(Data records)
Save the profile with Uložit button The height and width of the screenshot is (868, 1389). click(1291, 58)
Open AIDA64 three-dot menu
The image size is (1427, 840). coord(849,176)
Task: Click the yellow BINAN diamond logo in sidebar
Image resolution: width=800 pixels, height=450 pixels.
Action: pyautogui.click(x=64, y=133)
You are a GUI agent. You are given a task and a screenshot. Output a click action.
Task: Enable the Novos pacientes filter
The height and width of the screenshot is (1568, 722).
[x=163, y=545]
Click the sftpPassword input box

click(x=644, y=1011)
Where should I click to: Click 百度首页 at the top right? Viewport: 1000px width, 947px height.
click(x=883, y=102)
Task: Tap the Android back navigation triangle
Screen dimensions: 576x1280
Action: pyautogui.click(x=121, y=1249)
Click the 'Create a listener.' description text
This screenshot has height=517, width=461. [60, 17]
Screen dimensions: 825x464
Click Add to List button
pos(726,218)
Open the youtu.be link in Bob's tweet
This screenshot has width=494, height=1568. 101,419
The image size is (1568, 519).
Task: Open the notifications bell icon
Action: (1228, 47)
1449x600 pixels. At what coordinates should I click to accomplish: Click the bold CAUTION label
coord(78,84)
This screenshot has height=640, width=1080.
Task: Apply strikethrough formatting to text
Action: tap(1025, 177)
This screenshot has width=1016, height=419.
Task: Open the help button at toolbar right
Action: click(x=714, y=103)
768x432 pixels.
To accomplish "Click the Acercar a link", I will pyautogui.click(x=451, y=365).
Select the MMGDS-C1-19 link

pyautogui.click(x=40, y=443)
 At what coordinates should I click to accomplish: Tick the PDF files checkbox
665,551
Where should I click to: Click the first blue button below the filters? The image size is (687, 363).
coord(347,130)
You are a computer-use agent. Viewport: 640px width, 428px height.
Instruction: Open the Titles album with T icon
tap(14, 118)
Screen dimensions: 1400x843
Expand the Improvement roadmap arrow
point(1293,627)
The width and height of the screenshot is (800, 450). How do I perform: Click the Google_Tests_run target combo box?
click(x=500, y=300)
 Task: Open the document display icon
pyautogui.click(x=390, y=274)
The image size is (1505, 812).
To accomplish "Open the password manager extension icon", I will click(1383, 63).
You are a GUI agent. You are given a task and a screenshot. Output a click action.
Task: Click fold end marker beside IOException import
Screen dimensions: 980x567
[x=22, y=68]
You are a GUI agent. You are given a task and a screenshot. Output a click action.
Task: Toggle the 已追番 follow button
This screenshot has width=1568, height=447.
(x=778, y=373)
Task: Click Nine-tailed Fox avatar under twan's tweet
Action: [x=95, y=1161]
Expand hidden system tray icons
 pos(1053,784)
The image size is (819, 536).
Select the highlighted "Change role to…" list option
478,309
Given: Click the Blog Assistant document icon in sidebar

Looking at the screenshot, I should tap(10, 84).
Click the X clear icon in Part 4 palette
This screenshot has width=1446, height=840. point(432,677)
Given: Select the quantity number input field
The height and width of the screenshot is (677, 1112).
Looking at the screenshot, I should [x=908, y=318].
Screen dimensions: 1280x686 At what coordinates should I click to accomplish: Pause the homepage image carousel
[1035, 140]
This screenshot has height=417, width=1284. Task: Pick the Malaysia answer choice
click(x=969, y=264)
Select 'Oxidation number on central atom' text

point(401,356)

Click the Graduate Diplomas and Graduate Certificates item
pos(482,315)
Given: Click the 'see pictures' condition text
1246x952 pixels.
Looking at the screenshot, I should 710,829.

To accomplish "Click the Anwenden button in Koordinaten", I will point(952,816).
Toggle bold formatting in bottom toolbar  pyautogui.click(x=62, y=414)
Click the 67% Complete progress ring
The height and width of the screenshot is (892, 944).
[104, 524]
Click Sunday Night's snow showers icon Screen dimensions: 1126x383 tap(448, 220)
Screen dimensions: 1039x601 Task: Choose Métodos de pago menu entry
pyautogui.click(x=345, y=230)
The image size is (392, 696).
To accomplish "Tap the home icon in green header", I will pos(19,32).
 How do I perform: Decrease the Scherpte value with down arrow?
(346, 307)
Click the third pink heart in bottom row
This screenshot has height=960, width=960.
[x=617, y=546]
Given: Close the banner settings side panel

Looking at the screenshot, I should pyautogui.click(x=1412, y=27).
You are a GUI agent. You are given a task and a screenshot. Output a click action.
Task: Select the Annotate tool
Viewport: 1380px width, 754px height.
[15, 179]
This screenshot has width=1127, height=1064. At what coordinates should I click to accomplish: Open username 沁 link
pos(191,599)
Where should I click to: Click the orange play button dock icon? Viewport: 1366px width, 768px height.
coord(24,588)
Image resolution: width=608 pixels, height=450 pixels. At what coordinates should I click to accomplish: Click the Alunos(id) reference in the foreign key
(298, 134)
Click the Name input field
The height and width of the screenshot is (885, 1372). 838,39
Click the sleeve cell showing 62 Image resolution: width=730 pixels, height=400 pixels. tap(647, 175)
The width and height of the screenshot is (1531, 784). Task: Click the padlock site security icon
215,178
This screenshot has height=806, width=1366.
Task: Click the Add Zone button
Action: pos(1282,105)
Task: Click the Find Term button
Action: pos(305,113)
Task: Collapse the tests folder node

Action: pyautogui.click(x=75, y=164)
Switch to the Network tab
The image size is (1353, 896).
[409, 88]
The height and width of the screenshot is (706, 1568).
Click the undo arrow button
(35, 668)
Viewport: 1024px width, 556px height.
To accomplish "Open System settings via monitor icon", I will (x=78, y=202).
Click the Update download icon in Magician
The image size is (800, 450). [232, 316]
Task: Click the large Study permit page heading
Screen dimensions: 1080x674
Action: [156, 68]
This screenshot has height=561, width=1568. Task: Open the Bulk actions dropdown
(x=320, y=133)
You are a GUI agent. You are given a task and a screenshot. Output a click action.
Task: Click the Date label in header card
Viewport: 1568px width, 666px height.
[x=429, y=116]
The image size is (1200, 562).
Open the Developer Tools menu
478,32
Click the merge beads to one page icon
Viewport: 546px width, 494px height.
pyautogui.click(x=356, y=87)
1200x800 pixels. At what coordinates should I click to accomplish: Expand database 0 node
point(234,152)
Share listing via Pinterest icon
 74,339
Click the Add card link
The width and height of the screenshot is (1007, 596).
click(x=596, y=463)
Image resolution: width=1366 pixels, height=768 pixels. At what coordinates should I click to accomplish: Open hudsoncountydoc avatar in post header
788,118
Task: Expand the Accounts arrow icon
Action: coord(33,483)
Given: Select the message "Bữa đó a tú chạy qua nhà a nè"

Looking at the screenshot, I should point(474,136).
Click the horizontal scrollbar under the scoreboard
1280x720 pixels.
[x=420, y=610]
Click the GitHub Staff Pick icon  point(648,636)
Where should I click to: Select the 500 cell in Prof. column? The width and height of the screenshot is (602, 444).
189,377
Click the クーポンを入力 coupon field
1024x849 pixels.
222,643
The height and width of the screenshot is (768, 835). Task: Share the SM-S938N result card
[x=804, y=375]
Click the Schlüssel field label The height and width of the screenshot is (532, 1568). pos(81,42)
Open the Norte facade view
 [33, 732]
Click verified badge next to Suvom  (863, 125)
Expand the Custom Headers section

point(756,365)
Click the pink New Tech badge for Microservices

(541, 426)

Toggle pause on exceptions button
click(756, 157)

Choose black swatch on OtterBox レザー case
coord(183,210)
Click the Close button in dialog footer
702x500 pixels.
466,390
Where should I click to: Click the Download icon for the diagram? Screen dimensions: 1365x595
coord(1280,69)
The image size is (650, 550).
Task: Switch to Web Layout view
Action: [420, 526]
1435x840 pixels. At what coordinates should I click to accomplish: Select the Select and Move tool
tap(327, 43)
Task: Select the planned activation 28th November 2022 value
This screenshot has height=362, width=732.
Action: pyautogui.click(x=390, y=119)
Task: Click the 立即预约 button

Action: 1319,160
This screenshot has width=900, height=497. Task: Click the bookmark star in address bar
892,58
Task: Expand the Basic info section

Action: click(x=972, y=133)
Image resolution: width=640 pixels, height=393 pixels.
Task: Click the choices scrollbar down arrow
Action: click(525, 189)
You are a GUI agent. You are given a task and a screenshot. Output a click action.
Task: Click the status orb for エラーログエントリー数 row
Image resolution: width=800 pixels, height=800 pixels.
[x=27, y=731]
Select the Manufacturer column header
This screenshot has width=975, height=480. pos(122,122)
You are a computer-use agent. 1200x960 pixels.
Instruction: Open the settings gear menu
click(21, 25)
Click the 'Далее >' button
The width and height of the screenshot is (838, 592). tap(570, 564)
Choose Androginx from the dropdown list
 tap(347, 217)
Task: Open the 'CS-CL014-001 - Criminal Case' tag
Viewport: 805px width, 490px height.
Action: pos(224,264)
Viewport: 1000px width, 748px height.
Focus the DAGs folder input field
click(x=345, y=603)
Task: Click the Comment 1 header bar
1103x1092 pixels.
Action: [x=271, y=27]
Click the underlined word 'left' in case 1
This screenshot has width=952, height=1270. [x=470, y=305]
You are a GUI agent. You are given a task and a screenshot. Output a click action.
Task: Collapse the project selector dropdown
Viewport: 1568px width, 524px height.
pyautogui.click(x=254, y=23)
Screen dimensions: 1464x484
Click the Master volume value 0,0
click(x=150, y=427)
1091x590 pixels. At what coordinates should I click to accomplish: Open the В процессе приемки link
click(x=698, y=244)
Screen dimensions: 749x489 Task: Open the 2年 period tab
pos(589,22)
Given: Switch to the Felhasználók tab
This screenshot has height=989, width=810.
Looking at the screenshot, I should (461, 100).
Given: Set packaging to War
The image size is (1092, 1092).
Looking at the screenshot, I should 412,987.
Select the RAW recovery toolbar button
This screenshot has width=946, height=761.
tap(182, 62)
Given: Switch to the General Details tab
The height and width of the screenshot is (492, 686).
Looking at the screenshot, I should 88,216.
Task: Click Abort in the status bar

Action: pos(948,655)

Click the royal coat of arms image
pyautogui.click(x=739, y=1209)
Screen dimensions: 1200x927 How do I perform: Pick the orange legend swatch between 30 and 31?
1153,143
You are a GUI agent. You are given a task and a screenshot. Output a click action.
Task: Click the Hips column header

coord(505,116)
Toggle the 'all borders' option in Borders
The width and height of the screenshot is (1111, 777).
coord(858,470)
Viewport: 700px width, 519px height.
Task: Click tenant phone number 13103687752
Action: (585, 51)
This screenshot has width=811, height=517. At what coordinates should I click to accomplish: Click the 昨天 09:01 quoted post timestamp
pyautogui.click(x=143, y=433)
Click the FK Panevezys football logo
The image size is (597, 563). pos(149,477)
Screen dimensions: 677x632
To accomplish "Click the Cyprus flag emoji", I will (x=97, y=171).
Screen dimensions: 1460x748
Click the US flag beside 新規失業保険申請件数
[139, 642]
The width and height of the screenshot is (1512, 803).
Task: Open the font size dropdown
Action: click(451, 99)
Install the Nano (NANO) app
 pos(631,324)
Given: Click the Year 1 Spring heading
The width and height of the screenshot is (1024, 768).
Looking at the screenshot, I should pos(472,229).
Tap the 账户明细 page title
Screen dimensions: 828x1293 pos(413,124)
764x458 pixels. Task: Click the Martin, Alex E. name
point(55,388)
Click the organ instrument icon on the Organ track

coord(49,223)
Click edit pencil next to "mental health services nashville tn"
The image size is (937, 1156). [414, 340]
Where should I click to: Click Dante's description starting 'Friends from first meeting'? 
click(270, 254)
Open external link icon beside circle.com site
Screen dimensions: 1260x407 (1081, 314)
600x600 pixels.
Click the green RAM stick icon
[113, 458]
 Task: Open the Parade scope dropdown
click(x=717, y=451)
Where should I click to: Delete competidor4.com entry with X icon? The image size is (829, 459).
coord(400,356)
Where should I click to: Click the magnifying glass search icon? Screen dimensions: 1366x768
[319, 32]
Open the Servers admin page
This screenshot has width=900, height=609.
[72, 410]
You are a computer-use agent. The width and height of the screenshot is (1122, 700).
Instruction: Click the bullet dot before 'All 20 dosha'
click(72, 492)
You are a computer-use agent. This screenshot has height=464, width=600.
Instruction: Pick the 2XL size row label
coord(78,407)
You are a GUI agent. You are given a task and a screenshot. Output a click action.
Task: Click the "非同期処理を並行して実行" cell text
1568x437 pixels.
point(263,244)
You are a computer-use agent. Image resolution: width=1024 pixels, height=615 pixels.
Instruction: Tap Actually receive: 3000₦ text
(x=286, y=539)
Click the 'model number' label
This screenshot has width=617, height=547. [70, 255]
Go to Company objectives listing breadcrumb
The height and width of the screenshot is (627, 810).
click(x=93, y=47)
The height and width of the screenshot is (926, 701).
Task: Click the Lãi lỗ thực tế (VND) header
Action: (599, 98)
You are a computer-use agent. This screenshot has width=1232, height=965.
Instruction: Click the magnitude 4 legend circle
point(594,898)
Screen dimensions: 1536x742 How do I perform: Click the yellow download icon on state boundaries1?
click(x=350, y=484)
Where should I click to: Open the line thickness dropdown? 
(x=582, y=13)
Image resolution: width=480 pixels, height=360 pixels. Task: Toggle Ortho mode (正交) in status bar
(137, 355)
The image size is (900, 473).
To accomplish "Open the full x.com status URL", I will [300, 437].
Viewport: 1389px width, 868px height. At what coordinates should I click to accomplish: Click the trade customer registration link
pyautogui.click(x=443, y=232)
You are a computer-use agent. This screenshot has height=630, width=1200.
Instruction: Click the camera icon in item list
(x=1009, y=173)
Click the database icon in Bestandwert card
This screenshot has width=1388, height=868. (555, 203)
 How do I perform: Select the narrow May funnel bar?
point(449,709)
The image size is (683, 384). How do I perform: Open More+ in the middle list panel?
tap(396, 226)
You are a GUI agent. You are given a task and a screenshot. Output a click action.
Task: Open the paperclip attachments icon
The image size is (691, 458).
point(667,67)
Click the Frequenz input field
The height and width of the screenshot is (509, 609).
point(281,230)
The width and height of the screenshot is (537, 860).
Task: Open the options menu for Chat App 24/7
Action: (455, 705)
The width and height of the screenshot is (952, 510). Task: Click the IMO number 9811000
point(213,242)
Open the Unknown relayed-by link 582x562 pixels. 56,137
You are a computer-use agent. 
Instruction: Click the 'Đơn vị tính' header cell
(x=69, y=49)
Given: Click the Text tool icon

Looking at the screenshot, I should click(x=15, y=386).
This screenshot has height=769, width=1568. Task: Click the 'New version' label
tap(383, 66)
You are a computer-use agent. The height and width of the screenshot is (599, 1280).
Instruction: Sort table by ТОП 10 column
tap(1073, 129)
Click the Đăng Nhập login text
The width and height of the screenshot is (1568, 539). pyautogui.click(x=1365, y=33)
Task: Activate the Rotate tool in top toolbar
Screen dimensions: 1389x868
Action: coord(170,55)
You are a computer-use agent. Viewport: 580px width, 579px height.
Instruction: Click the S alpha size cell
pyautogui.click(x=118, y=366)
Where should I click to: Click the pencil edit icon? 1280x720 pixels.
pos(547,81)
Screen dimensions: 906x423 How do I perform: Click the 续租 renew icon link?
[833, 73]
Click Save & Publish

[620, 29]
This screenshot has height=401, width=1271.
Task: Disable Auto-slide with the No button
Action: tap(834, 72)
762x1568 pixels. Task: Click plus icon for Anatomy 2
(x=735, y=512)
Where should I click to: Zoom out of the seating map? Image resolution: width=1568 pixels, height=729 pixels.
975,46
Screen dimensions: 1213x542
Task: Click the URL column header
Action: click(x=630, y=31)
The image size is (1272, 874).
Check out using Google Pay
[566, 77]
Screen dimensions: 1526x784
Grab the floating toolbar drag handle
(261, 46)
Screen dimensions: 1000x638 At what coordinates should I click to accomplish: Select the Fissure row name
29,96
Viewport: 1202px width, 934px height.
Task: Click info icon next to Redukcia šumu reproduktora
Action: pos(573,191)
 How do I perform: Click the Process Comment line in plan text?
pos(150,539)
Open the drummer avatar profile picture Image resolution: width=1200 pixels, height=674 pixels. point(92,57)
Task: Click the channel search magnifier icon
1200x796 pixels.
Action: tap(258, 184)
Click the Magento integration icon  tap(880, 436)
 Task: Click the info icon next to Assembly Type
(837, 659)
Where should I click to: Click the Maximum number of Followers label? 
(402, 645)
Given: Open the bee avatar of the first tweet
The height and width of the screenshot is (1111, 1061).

[Exercise aim]
Output, from the data above, the lines from the line with "Task: Click the status" to the line with "Viewport: 1000px width, 748px height." exactly as they stand, both ends included and nothing else.

[Result of this task]
Task: Click the status orb for エラーログエントリー数 row
Image resolution: width=800 pixels, height=800 pixels.
[x=27, y=731]
Select the Manufacturer column header
This screenshot has width=975, height=480. pos(122,122)
You are a computer-use agent. 1200x960 pixels.
Instruction: Open the settings gear menu
click(21, 25)
Click the 'Далее >' button
The width and height of the screenshot is (838, 592). tap(570, 564)
Choose Androginx from the dropdown list
 tap(347, 217)
Task: Open the 'CS-CL014-001 - Criminal Case' tag
Viewport: 805px width, 490px height.
Action: pos(224,264)
Viewport: 1000px width, 748px height.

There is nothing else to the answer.